Um einem Wort treu zu sein, bedarf es wenig, um einem Werk treu zu sein, muß der Übersetzer tausenderlei Dinge beachten: Grammatik, Stil, Ton, musikalische Eigenschaften der Sprache, Rhythmus (sowohl des Lautklangs wie der Bilder), Redewendungen, Sprichwörter, Metaphern, rhetorische Figuren und so weiter.

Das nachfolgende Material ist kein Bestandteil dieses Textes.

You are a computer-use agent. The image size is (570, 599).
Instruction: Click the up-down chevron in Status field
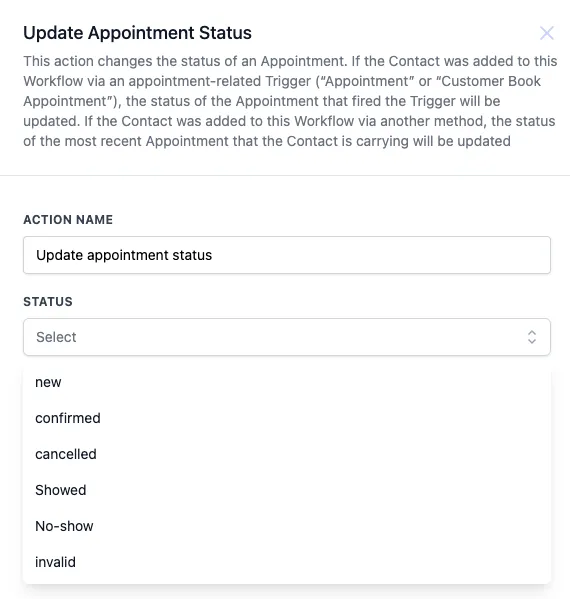click(x=532, y=337)
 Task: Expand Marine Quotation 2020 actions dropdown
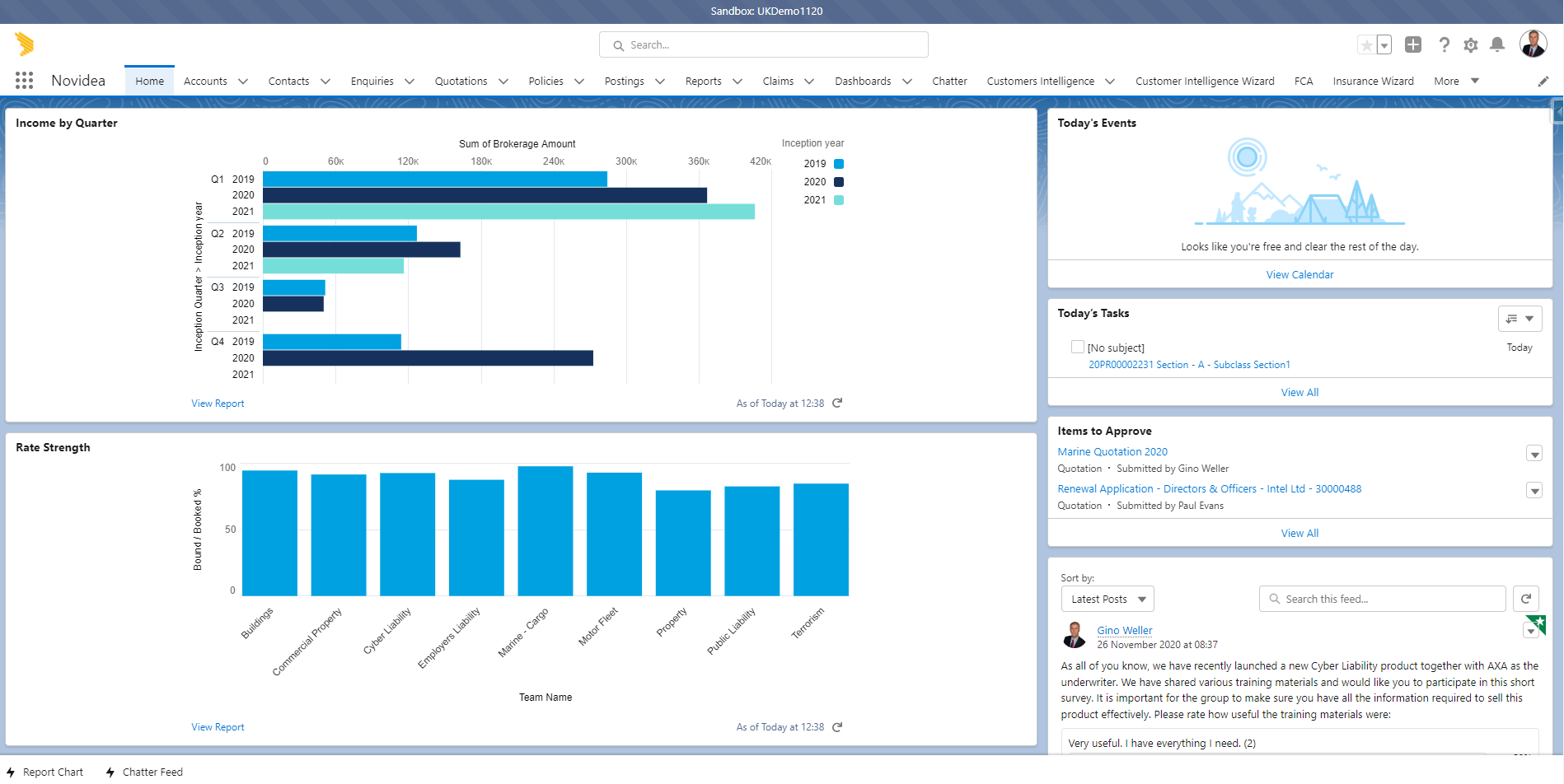(x=1534, y=454)
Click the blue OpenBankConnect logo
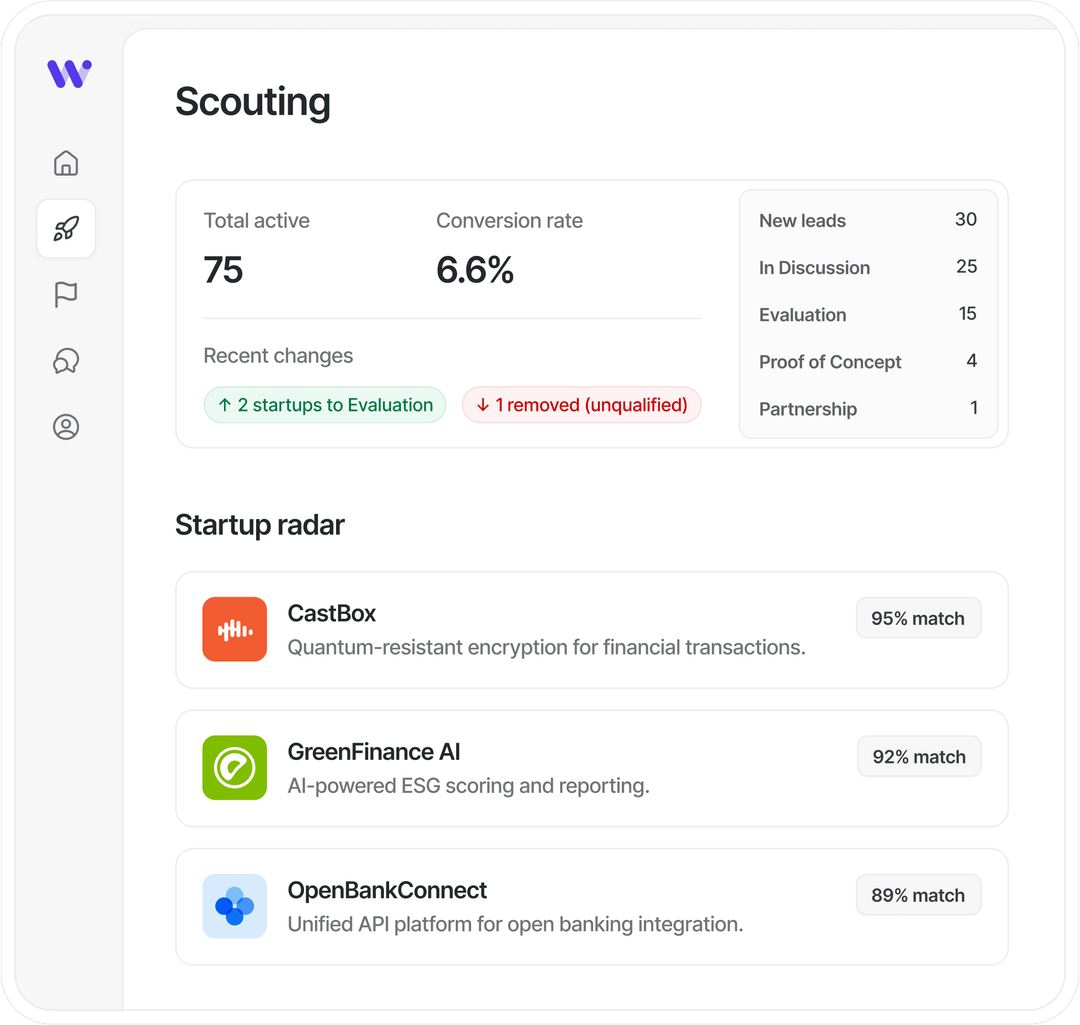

Nicht zuletzt muß er weglassen und hinzuerfinden, er muß Subtexte und Untertöne, Lücken und Leerstellen mit übersetzen, alles, was zwischen den Zeilen steht oder er dort liest.

Einer der frühesten deutschen Übersetzer nach Luther, ein Dichter des sechzehnten Jahrhunderts, Johann Fischart, dem wir unter anderem die Übersetzung eines Amadis-Romans verdanken, ergötzte seine Leser 1532 mit einer wunderbaren Rabelais-Übersetzung unter dem Titel Affentheurlich naupengeheurliche Geschichtklitterung von Thaten und Rhaten der ... Helden und Herren Grandgoschier Gorgellantua und dess eiteldurstlichen durchdurstlechtigen Fürsten Pantagruel von Durstwelten, Königen in Utopien ... Mit ähnlich überschäumender Phantasie übersetzte er auch ein Standardwerk der Dämonologie, Jean Bodins De la démonomanie des sorciers, Paris 1580, das unter dem Titel Vom außgelasnen wütigen Teuffelsheer Allerhand Zauberern, Hexen und Hexenmeistern, Unholden, Teuffelsbeschwerern, Warsagern, Schwartzkünstlern, Vergifftern, Augenverblendern etc. 1591 in Straßburg erschien. Bei dieser Übersetzung konnte Fischart der Versuchung nicht widerstehen, eigene Geschichten in Bodins Schrift einzubauen. Aber ist er damit dem Original untreu geworden, hat er etwa den Autor verraten?

Besonders im Sachbuchbereich ist der Übersetzer als Co-Autor gefordert, muß er, um dem Original gerecht zu werden, falsche Angaben oder Sachverhalte korrigieren, Redundanzen oder für den deutschen Leser unerhebliche Informationen weglassen, Unverständliches oder fremde Begriffe erläutern etc. Letzteres ist auch in der Belletristik unerläßlich, ganz gleich, ob man es durch einen eleganten Halbsatz im fortlaufenden Text erledigt, durch eine kleine Fußnote, in einem Anhang oder einem beigefügten Glossar.

Übersetzer können gar nicht umhin, eine Interpretation zu liefern und als Interpret aufzutreten. Das gilt nicht nur für hochliterarische Texte, sondern genauso für Genreliteratur, Liebesromane, Kinderbücher oder Sachbücher. In extremen Fällen ist der Übersetzer sogar gezwungen, das Original als Vorlage oder Inhaltsangabe zu verwenden. Manche Originaltexte kommen unlektoriert und voller sachlicher Fehler in die deutschen Verlage, und diese erwarten zurecht, daß ihnen der Übersetzer eine sprachlich gute, sachlich richtige Version liefert.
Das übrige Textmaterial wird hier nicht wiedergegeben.